Also known as Magnuson Fishery Conservation and Management Act, this law established a 200-mile fishery conservation zone, effective March 1, 1977, and established Regional Fishery Management Councils comprised of Federal and State officials, including the Fish and Wildlife Service. The concept of a fishery conservation zone was subsequently dropped by amendment and the geographical area of coverage was changed to the Exclusive Economic Zone (EEZ), with the inner boundary being the seaward boundary of the coastal States.

The Act provides for management of fish and other species in the EEZ under plans drawn up by the Regional Councils and reviewed and approved by the Secretary of Commerce.
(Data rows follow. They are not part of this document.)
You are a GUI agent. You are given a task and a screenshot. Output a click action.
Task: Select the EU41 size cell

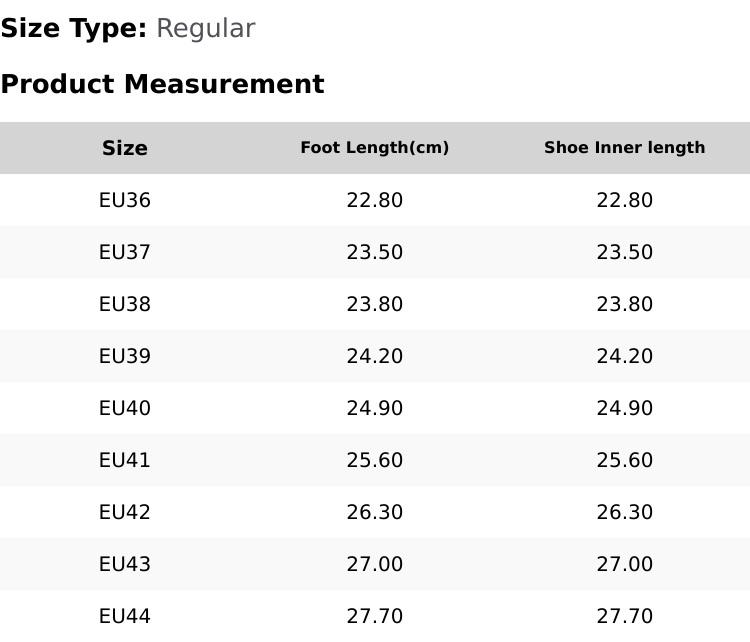pyautogui.click(x=125, y=460)
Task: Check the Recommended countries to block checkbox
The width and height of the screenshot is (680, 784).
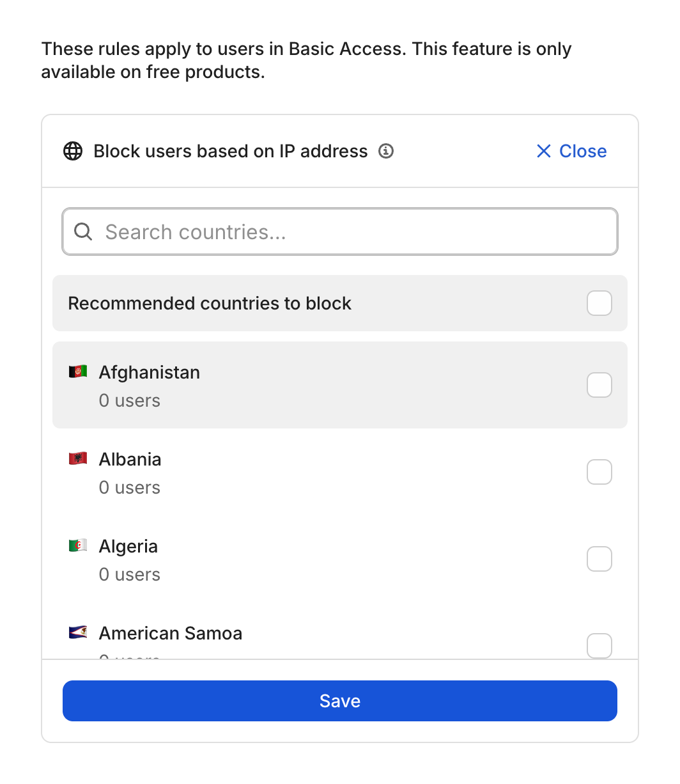Action: (599, 303)
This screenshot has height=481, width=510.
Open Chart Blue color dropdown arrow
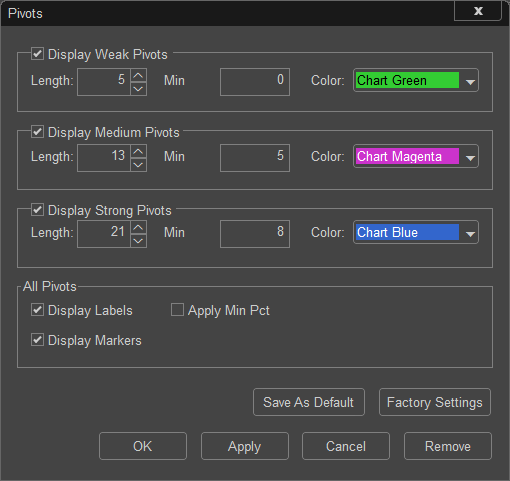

It provides for regulation of foreign fishing in the management zone under GIFA's (governing international fishing agreements) and vessel fishing permits. It also provides a mechanism for preemption of State law by the Secretary of Commerce.

 National Historic Preservation Act - § 106
Section 106 of the National Historic Preservation Act (NHPA) requires that the head of any Federal department, in this case, the Corps, having authority to license any undertaking shall, prior to the issuance of any authorization, take into account the effect of the undertaking on any district, site, building, structure, or object that is included in or eligible for inclusion in the National Register. Under Section 106 of the NHPA, the Corps is required to consult with the State Historic Preservation Officer (an official appointed in each State or territory to administer the National Historic Program) in order to determine a project's potential to impact resources of historic or cultural significance.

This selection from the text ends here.